I did have the initial Medicare physical done by my doctor so always refuse, I also get a yearly physical so it just seems kind of redundant.  I'm just wondering if I'm missing something.


----------



## bingo (Mar 11, 2022)

just  endless  ways to bill Medicare...on and  on


----------



## Pepper (Mar 11, 2022)

Don't do it.  It's intrusive.


----------



## Myquest55 (Mar 11, 2022)

I had a call from some young man saying he was from Maine Health, wanting to do an in home check "to see how we were doing."  I felt very uncomfortable about that, told him I was fine and hung up.  Then I looked up Maine Health's In Home Service and called them.  They said it wasn't them - they only do in-home visits if there is a request or a reason, like post surgery.  

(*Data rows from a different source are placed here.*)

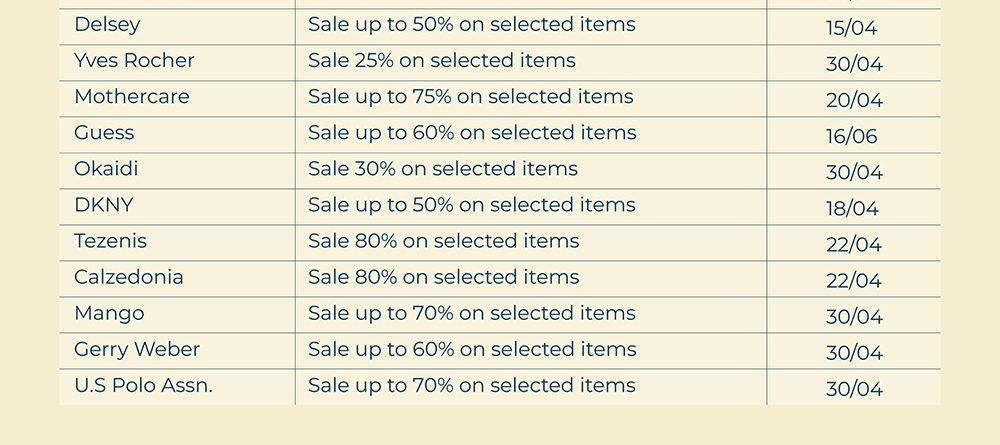This screenshot has height=445, width=1000.
Task: Click the Mothercare brand name
Action: click(131, 97)
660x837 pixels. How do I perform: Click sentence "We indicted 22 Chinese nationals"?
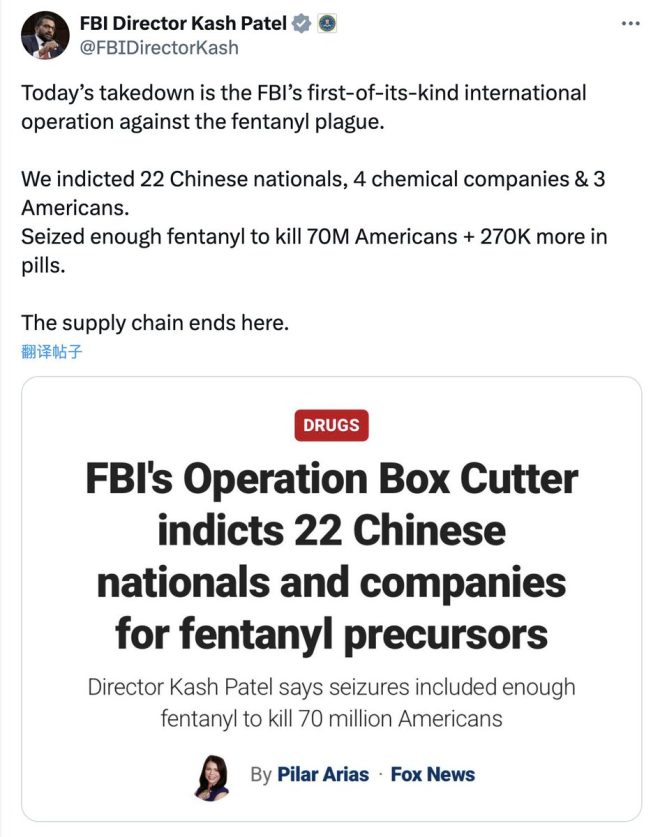(313, 193)
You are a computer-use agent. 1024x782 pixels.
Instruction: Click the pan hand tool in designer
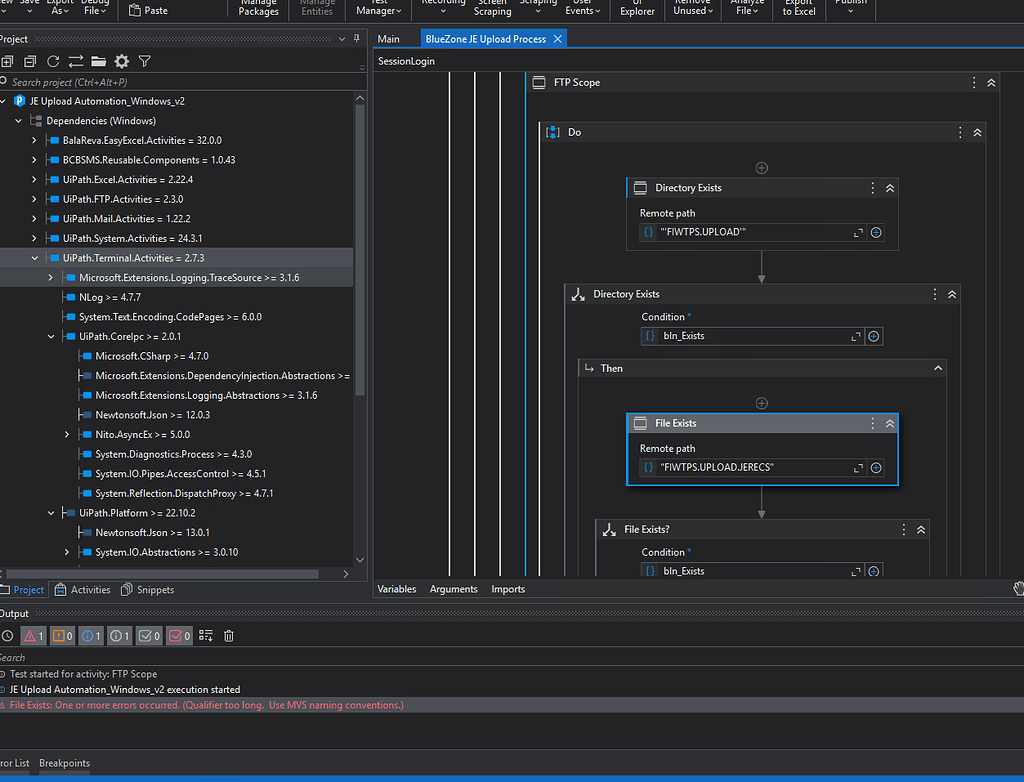[x=1018, y=588]
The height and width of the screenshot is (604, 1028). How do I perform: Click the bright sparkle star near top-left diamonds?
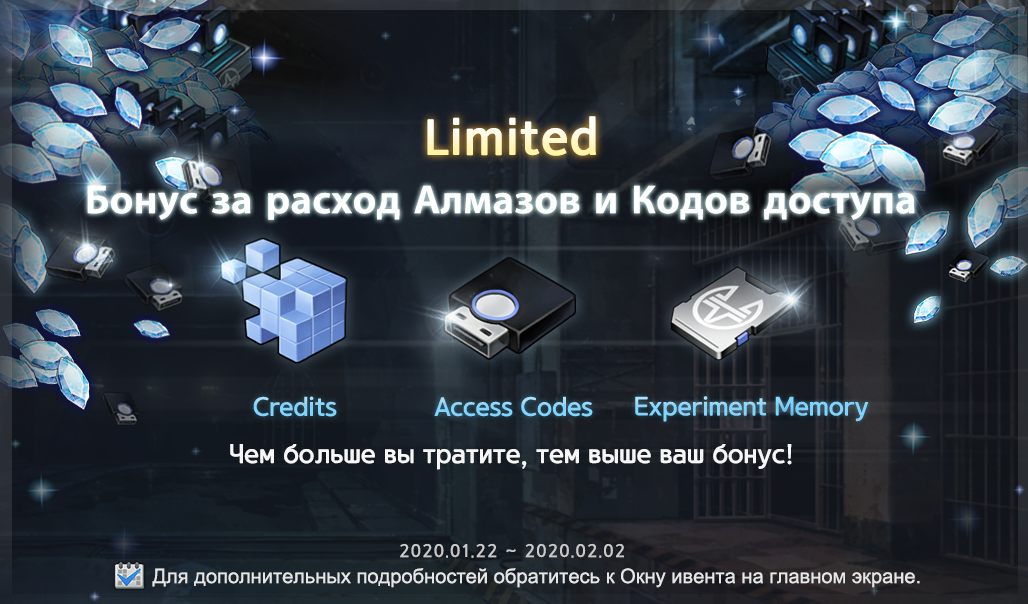[267, 58]

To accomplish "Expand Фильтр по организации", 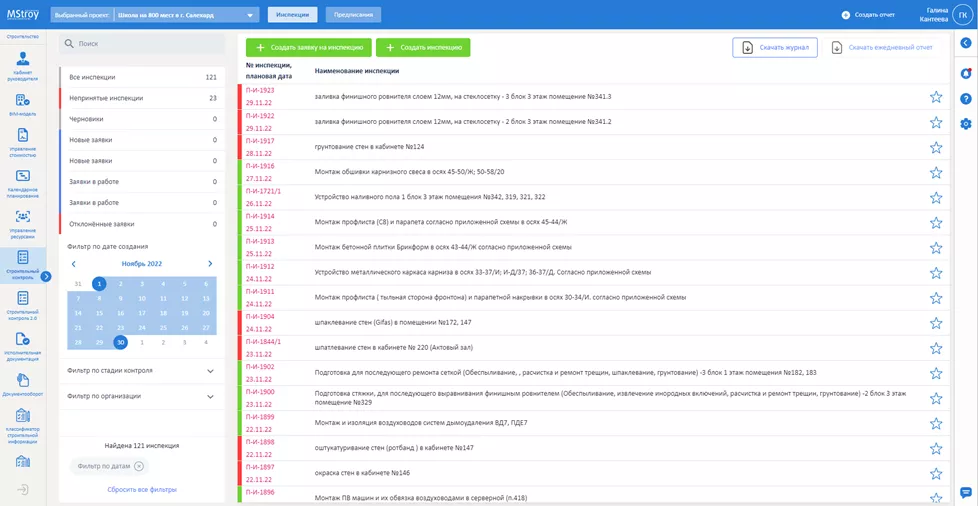I will [140, 396].
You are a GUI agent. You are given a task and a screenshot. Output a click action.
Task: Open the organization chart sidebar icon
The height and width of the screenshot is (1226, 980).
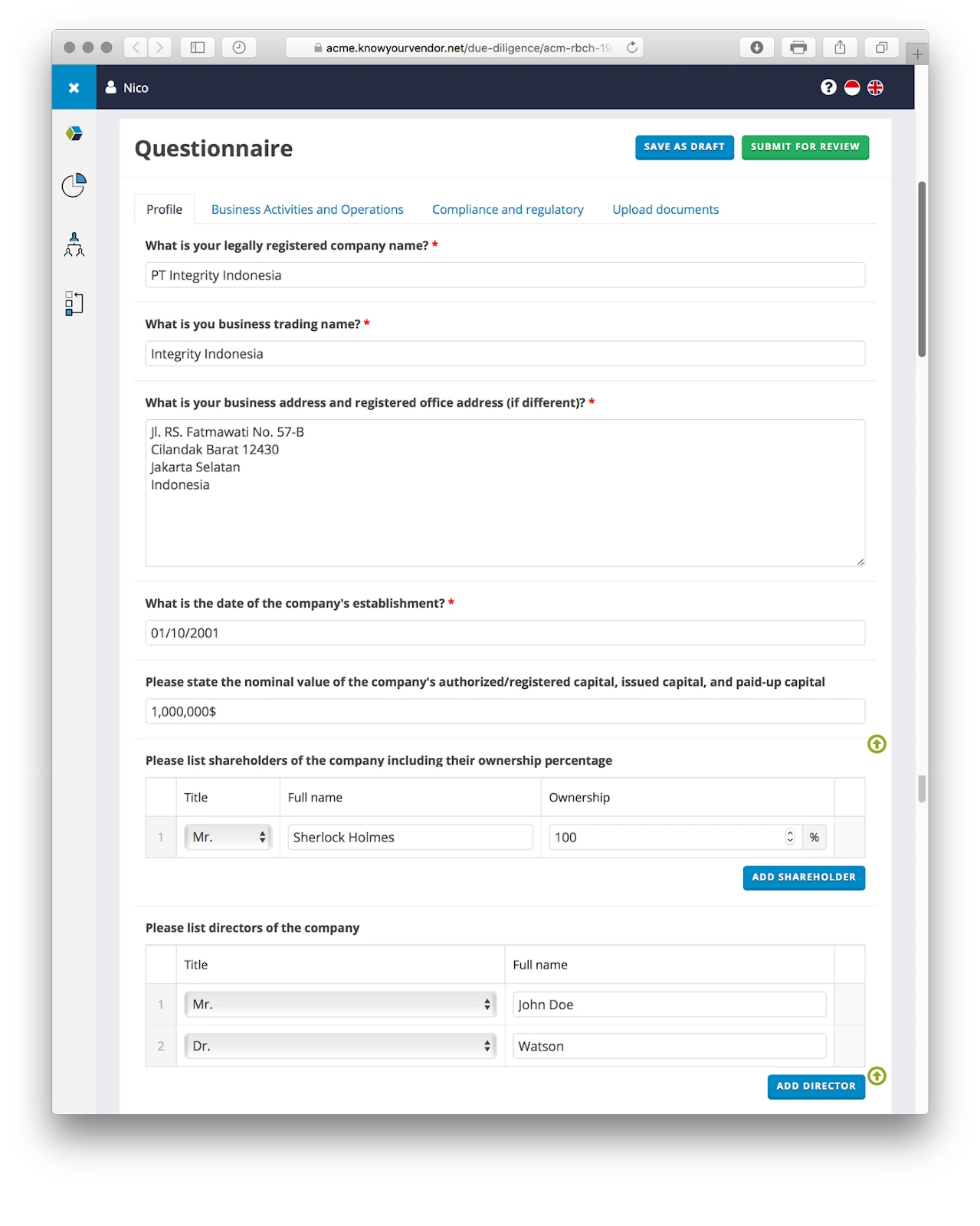[74, 244]
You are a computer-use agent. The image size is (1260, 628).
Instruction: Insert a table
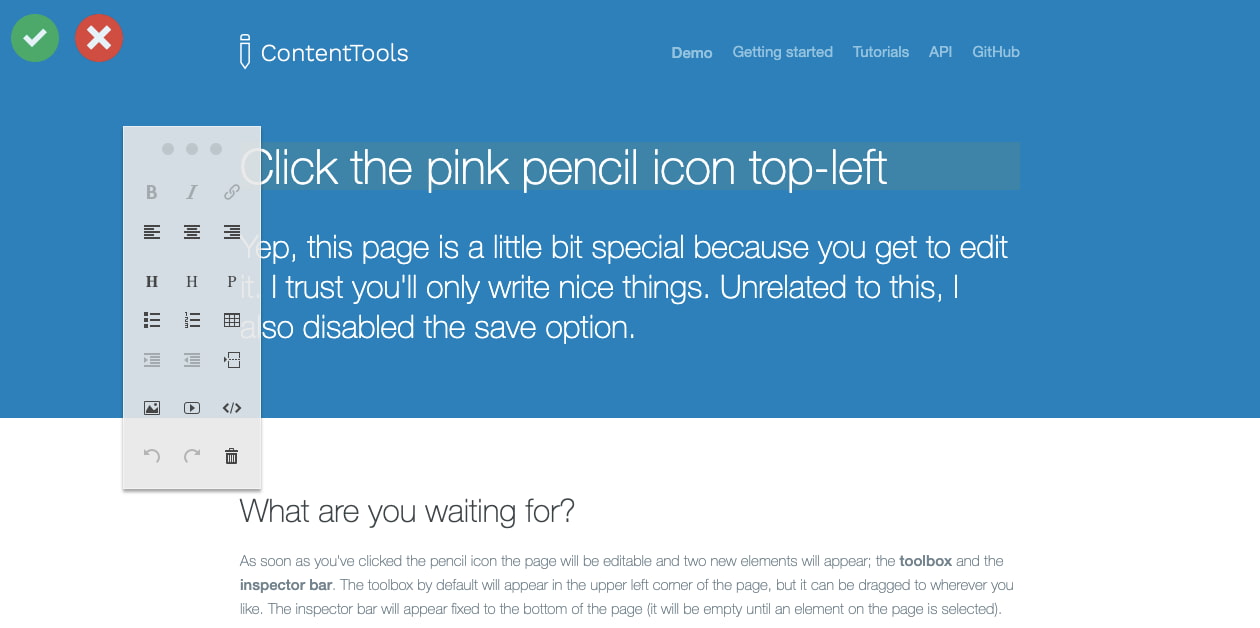[x=231, y=320]
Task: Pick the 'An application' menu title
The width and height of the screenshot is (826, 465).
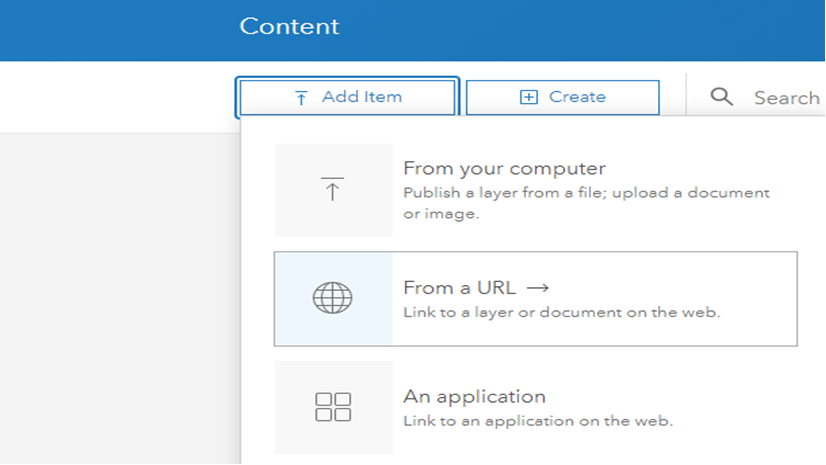Action: pyautogui.click(x=474, y=397)
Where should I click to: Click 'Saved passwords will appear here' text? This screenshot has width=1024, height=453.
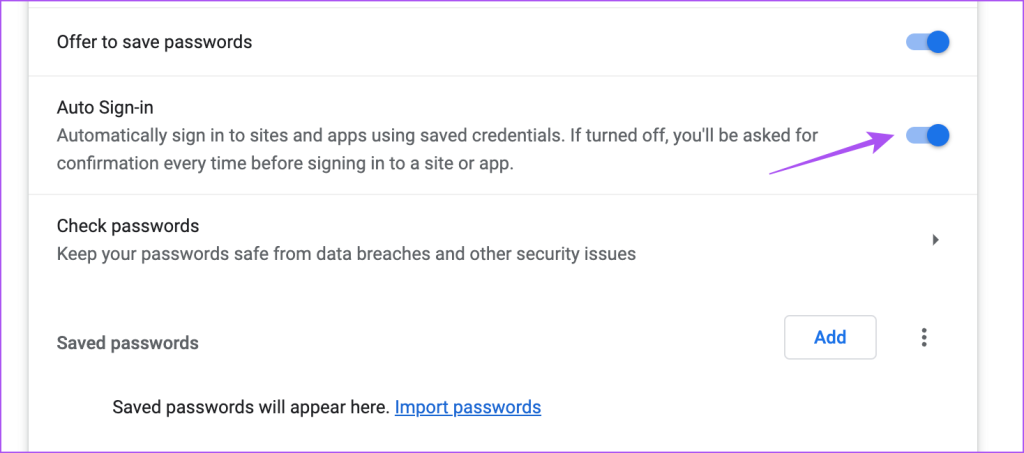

A couple of my friends here said they've done it for several years and love it!  "It is so easy" and "they are so nice."  BUT I am not sure I want some Unknown person touring through my house - especially from someone I don't know, calling me!!  I also don't participate in that "Wellness" Program.  When I'm sick, I have a Dr. to call.

That said, I WILL have in-home care come after my knee surgery in April.  A nurse, and physical therapy will come to the house, for a few weeks, so I don't have to go out right away.   They did it for DH after his hip surgery and it WAS very convenient and helpful to us.


----------



## C50 (Mar 11, 2022)

I have a feeling it's an outside organization finding ways to milk Medicare, that's why I asked.  Twice I have asked exactly what would be done and both times the answers were very vaque.  That made me certain the caller was some third party soliciter which in my book kind of means scam.


----------



## Myquest55 (Mar 11, 2022)

IF you are interested in a legitimate program - they DO exist.  Call Anthem (or look online) and ask for their "In Home Service."  Or your Doctor.  They can then arrange for a proper visit, or series of visits, that YOU asked for - not some random guy on the phone.  It made me suspicious too!


----------



## Autumn72 (Mar 11, 2022)

C50 said:


> I have a feeling it's an outside organization finding ways to milk Medicare, that's why I asked.  Twice I have asked exactly what would be done and both times the answers were very vaque.  That made me certain the caller was some third party soliciter which in my book kind of means scam.


Oh my God! 
A scam.......to get into your home!
This is so risky, online phone is giving your number out to who ever wants it!!!


----------



## C50 (Mar 12, 2022)

Autumn72 said:


> Oh my God!
> A scam.......to get into your home!
> This is so risky, online phone is giving your number out to who ever wants it!!!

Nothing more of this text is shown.